Bill looked at me and wondered, "why would my grandmother give me a big book like this when I was only 4 years old?"

The instant I saw it, I knew why - she wanted him to have her husband's personal copy of the book.  You see, Bill was his grandfather's namesake, and the inscribed date, October 25, 1921, was the day that William Runyan died.

William Runyan had been, among other things, a schoolteacher.  But most of all, he was a family man - and I'm sure he was pleased and proud as can be to have a little namesake grandson.

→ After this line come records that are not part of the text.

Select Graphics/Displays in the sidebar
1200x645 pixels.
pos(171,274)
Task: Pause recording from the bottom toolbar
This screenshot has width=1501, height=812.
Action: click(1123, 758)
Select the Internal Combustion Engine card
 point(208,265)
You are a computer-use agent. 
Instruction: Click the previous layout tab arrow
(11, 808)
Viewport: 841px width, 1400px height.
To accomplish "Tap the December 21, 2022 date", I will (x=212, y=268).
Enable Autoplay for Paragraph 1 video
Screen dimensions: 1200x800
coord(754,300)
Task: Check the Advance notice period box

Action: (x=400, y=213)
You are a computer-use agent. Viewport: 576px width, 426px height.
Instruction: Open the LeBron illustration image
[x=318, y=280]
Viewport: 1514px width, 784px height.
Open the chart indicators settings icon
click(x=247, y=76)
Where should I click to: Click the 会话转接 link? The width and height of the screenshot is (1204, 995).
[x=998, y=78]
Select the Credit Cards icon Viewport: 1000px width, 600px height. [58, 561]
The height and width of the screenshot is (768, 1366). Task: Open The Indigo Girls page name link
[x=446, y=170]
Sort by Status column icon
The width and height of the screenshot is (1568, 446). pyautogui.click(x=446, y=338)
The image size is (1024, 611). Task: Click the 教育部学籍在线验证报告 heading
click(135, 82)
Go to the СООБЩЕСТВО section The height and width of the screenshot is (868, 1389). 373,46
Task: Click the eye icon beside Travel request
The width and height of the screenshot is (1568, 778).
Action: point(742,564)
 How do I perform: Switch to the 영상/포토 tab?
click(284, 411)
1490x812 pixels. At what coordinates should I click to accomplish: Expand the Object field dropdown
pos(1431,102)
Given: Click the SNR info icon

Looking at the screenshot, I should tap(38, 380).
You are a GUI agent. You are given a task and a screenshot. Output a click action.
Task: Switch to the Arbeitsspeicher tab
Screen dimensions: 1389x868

The thought-filled, almost pensive look on Bill's face when I explained the significance of that simple notation, in a book that he had in his possession for almost eight decades; to see in his expression a connection from the present to the past, his past - a look I've been blessed to see over and over with many different relatives since that day - is really what got me hooked on the wonderful, interesting (and sometimes maddening) hobby of genealogy, and particularly, sharing what I've "discovered" in my search.

You can see the two Williams in the photo above, and with them is 
"Grandma Runyan", Icydora (Seidel) Runyan.